» **EXERCISE**
From the line with "Oficina Virtual (379, 94)" through the line with "Ribbon Cuttings (36, 433)", repeat the entries verbatim, both end lines included, and add nothing.

SOURCE MATERIAL Block Start

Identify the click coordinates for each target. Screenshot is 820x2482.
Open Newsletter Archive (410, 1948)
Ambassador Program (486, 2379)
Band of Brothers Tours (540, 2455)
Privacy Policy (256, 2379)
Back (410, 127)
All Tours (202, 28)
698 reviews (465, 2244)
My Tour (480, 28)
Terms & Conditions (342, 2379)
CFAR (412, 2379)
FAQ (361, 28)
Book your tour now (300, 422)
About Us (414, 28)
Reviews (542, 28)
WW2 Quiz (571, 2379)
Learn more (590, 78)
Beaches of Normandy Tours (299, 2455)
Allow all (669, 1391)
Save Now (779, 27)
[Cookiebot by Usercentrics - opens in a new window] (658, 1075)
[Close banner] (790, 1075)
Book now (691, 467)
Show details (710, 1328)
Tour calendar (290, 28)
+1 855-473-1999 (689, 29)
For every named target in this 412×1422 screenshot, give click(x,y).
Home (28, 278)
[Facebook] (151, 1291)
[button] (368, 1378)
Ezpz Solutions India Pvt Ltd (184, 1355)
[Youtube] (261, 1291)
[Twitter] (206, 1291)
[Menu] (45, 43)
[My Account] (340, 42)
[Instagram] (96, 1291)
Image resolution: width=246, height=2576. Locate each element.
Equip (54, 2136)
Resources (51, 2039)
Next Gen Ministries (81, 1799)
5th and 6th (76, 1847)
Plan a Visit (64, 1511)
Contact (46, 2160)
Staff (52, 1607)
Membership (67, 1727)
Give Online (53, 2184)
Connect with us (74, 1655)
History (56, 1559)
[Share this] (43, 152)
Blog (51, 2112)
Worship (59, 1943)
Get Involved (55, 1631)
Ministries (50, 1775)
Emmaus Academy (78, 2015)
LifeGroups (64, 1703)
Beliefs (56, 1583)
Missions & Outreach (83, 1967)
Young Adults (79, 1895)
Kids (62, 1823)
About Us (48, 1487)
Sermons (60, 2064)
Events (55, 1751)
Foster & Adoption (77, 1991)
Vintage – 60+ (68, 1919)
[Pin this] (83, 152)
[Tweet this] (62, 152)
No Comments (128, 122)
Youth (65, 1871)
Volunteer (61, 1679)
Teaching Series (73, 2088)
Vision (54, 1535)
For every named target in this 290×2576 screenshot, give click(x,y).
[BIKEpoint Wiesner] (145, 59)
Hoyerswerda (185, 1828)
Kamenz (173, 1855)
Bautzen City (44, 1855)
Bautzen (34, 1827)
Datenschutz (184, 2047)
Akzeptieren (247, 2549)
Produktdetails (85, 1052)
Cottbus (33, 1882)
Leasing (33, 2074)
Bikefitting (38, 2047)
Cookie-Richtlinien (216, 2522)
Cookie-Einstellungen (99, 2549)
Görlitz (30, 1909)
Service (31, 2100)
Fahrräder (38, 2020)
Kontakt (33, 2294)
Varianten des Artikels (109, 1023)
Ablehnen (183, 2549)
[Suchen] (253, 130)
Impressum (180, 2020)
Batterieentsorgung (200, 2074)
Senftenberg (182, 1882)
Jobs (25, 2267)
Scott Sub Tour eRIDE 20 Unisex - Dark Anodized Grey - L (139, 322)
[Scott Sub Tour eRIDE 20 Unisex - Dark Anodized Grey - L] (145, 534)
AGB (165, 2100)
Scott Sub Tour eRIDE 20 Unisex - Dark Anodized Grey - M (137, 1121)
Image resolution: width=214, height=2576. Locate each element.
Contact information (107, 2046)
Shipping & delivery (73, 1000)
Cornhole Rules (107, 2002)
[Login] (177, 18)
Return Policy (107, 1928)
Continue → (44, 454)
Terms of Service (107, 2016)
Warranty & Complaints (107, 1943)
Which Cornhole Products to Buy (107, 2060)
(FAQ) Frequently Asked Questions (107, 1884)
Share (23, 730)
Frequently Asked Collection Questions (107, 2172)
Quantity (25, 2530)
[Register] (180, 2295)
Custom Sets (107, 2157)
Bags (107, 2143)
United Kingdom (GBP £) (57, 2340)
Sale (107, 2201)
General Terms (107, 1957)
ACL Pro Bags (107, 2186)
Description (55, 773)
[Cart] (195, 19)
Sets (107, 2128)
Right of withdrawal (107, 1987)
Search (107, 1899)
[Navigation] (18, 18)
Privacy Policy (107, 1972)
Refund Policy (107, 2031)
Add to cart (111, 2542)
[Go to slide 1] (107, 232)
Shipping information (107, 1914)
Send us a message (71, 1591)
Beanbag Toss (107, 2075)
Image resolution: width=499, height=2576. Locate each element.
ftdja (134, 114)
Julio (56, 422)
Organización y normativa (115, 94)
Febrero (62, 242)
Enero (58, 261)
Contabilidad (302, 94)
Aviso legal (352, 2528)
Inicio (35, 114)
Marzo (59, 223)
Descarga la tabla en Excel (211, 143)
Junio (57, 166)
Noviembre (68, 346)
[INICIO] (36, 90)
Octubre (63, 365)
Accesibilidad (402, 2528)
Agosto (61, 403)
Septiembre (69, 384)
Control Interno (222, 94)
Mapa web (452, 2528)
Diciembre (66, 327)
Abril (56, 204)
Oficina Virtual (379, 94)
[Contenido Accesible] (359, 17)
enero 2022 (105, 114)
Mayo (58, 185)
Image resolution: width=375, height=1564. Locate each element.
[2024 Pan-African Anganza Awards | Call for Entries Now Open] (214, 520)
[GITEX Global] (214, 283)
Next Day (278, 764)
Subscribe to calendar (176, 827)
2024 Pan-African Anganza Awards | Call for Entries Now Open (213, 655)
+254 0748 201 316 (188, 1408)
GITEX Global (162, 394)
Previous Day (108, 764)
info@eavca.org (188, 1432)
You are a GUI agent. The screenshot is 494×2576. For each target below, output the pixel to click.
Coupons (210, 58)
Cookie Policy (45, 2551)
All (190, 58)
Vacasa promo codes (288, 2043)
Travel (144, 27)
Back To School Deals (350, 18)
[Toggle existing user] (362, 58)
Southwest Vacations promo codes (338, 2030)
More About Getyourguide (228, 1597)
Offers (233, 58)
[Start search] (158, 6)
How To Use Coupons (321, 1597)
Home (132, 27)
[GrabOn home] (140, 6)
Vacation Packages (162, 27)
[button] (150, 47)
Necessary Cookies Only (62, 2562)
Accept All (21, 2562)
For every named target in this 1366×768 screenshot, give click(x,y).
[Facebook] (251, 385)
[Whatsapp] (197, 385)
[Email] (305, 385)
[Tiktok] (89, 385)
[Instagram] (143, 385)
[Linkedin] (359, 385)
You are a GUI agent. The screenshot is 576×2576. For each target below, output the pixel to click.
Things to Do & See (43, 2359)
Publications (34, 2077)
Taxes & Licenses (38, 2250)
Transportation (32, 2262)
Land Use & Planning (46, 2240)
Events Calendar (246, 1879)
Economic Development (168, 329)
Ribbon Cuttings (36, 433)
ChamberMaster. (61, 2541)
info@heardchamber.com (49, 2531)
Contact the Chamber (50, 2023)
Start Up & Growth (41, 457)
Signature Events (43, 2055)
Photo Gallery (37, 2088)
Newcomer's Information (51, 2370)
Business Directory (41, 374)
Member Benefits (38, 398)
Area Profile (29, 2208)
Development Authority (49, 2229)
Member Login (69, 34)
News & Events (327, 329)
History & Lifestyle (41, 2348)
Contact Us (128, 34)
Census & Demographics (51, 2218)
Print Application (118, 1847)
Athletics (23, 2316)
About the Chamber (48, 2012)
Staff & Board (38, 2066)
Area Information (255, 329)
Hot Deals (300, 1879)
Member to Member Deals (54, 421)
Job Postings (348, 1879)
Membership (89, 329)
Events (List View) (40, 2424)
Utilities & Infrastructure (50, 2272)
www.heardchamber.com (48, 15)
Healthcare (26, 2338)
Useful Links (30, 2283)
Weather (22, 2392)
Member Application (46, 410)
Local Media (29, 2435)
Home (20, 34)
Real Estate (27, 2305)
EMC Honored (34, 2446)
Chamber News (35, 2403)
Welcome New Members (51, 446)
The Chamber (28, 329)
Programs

SOURCE MATERIAL Block End

» **RESPONSE FOR THIS EXERCISE**
Oficina Virtual (379, 94)
[Contenido Accesible] (359, 17)
enero 2022 (105, 114)
Mayo (58, 185)
Image resolution: width=375, height=1564. Locate each element.
[2024 Pan-African Anganza Awards | Call for Entries Now Open] (214, 520)
[GITEX Global] (214, 283)
Next Day (278, 764)
Subscribe to calendar (176, 827)
2024 Pan-African Anganza Awards | Call for Entries Now Open (213, 655)
+254 0748 201 316 (188, 1408)
GITEX Global (162, 394)
Previous Day (108, 764)
info@eavca.org (188, 1432)
You are a GUI agent. The screenshot is 494×2576. For each target below, output the pixel to click.
Coupons (210, 58)
Cookie Policy (45, 2551)
All (190, 58)
Vacasa promo codes (288, 2043)
Travel (144, 27)
Back To School Deals (350, 18)
[Toggle existing user] (362, 58)
Southwest Vacations promo codes (338, 2030)
More About Getyourguide (228, 1597)
Offers (233, 58)
[Start search] (158, 6)
How To Use Coupons (321, 1597)
Home (132, 27)
[GrabOn home] (140, 6)
Vacation Packages (162, 27)
[button] (150, 47)
Necessary Cookies Only (62, 2562)
Accept All (21, 2562)
For every named target in this 1366×768 screenshot, give click(x,y).
[Facebook] (251, 385)
[Whatsapp] (197, 385)
[Email] (305, 385)
[Tiktok] (89, 385)
[Instagram] (143, 385)
[Linkedin] (359, 385)
You are a GUI agent. The screenshot is 576×2576. For each target below, output the pixel to click.
Things to Do & See (43, 2359)
Publications (34, 2077)
Taxes & Licenses (38, 2250)
Transportation (32, 2262)
Land Use & Planning (46, 2240)
Events Calendar (246, 1879)
Economic Development (168, 329)
Ribbon Cuttings (36, 433)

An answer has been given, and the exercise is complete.